Material shown —
▶

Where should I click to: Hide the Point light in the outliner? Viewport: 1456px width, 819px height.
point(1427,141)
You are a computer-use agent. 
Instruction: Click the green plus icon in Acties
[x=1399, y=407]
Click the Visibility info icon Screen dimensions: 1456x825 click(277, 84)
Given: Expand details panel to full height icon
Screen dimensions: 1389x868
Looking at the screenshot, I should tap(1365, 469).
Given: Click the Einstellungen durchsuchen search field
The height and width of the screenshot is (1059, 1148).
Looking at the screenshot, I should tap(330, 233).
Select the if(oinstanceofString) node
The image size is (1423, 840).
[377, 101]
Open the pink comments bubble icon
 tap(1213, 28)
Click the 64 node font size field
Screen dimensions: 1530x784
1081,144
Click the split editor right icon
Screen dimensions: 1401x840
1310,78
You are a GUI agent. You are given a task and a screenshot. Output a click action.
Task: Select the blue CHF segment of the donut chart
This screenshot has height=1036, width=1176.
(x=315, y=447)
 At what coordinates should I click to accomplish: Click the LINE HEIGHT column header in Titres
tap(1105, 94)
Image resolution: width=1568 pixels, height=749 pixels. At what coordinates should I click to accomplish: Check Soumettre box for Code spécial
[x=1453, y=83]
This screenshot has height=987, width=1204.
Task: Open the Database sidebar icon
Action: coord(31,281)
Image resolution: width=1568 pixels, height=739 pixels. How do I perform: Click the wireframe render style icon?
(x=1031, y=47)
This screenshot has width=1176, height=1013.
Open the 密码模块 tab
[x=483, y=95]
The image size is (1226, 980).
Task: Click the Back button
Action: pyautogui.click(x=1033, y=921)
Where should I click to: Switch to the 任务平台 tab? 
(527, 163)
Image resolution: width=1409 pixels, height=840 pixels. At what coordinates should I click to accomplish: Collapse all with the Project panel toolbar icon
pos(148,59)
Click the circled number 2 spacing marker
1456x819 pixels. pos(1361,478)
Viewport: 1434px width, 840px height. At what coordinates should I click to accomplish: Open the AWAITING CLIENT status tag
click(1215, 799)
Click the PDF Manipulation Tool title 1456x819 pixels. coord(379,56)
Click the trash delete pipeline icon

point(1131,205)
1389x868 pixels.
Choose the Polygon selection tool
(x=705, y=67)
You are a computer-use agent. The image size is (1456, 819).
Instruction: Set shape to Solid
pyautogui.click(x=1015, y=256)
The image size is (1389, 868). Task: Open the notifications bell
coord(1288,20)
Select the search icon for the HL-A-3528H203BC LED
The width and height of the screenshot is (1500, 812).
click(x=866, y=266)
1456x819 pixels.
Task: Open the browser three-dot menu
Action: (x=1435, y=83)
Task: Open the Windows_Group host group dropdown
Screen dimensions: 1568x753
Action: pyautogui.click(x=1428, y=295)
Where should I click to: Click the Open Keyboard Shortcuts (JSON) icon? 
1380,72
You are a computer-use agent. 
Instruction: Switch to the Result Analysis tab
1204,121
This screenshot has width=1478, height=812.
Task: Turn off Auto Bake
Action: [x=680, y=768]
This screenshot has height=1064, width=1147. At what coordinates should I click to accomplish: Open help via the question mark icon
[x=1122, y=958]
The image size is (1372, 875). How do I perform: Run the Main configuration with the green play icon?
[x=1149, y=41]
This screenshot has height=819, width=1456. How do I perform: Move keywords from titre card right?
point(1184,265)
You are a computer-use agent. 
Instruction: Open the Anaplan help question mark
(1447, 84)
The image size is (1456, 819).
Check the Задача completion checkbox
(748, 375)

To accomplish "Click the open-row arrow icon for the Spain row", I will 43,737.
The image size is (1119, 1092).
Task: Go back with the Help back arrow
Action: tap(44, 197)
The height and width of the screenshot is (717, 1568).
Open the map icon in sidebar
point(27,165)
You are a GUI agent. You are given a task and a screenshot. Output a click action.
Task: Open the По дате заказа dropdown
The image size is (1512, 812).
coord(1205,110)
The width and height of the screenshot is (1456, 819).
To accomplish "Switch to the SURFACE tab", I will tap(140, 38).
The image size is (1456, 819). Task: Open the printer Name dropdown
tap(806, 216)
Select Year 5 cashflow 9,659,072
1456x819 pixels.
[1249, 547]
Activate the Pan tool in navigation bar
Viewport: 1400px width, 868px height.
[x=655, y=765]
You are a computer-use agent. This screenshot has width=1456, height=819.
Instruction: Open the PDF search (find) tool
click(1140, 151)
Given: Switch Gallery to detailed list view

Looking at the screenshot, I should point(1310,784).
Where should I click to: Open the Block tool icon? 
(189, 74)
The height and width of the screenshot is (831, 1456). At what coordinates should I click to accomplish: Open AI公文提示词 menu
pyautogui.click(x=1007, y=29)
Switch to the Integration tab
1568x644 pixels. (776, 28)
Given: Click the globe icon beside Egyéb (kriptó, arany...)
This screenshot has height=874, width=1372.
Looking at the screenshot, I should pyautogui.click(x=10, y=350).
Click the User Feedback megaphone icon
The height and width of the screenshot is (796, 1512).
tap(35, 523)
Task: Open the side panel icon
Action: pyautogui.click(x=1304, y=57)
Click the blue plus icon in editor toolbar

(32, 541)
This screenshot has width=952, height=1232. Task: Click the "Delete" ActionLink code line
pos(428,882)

◀

Task to complete —
Reproduce exactly the lines above from the line with "Instruction: Switch to" to the line with "Task: Open the По дате заказа dropdown", including both, and add nothing.

Result —
Instruction: Switch to the Result Analysis tab
1204,121
This screenshot has width=1478, height=812.
Task: Turn off Auto Bake
Action: [x=680, y=768]
This screenshot has height=1064, width=1147. At what coordinates should I click to accomplish: Open help via the question mark icon
[x=1122, y=958]
The image size is (1372, 875). How do I perform: Run the Main configuration with the green play icon?
[x=1149, y=41]
This screenshot has height=819, width=1456. How do I perform: Move keywords from titre card right?
point(1184,265)
You are a computer-use agent. 
Instruction: Open the Anaplan help question mark
(1447, 84)
The image size is (1456, 819).
Check the Задача completion checkbox
(748, 375)

To accomplish "Click the open-row arrow icon for the Spain row", I will 43,737.
The image size is (1119, 1092).
Task: Go back with the Help back arrow
Action: tap(44, 197)
The height and width of the screenshot is (717, 1568).
Open the map icon in sidebar
point(27,165)
You are a GUI agent. You are given a task and a screenshot. Output a click action.
Task: Open the По дате заказа dropdown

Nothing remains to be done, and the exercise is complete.